On a cold December morning, Spindler and I set off to find the marble tablet. In the city, everything about his appearance had seemed chosen to avoid attention. But in the mountains he wore a red-checked wool hunting shirt, a floppy white Tilley safari hat, high-end La Sportiva mountaineering boots, and large elk-leather gloves designed for utility-line workers by J. Edwards of Chicago. He looked like a scarecrow of specialty gear—some limbs equipped for hard labor, others for intense recreation. Over the years, Spindler had determined that this was precisely the right ensemble for the Great Wall, where thorns and branches are common. For a face mask, he’d cut a leg off a pair of sweatpants, scissored a round hole, and pulled it over his head. (“It covers your neck.”) He wore polyurethane-coated L. L. Bean hunting trousers that had been reinforced by his neighborhood tailor. Denim patches covered the pants, like a friendship quilt linking Freeport and Beijing.

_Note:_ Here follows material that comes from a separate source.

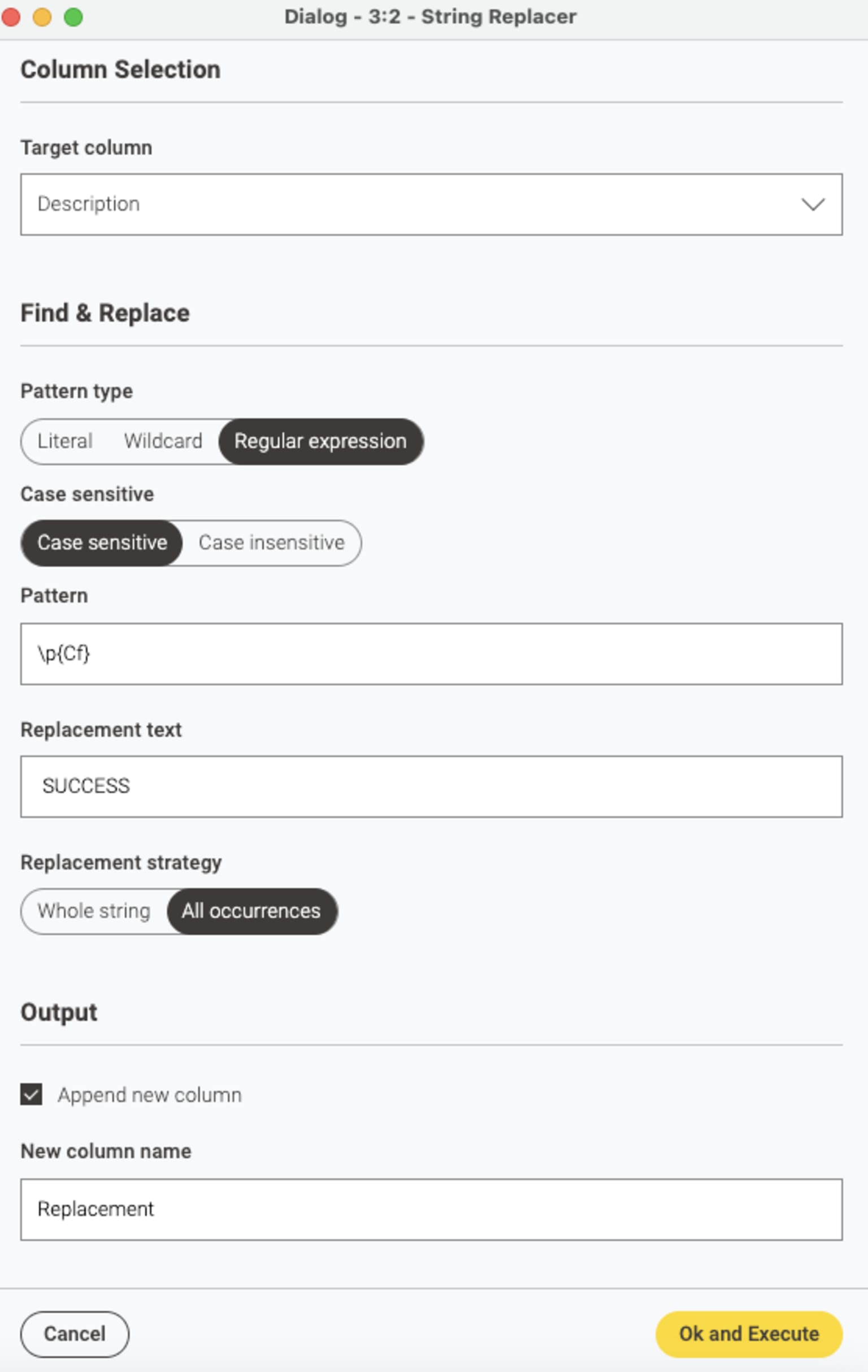The width and height of the screenshot is (868, 1372).
Task: Click Ok and Execute button
Action: tap(748, 1334)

They find the smashed tablet. Spindler recognizes it immediately as a piece of tablet that dated to 1614. He even finds the place in the wall where it belongs. Hessler writes, 

Spindler took a tape measure to the fragment, calculated the space between lines, and quickly computed the original dimensions. Slowly, he walked back along the wall, looking for a place where it could have been mounted. He measured an empty brick-bordered ledge: perfect fit. For this small section of the wall, he now knew the basic story of two construction campaigns in the sixteen-tens. Before leaving, we returned the fragment to the spot where I had found it.

Hessler tells about two other hikes that he and Spindler take on the wall. There’s one that starts near the remote village of Shuitou:

The harvest was nearly finished, and the wind rustled stalks of corn that stood dead in the fields. Beyond the village, we climbed a steep section of wall, where thousands of Mongols had attacked in 1555. Spindler said that the typical Chinese defense relied on crude cannons, arrows, cudgels, and even rocks. “There were regulations about how many stones you were supposed to have, and how you were supposed to bring them to the second floor of the tower if there was an attack,” he said. Later, he pointed out a circle of loose stones that had been carefully arranged atop the wall. Four and a half centuries later, they were still waiting for the next attack.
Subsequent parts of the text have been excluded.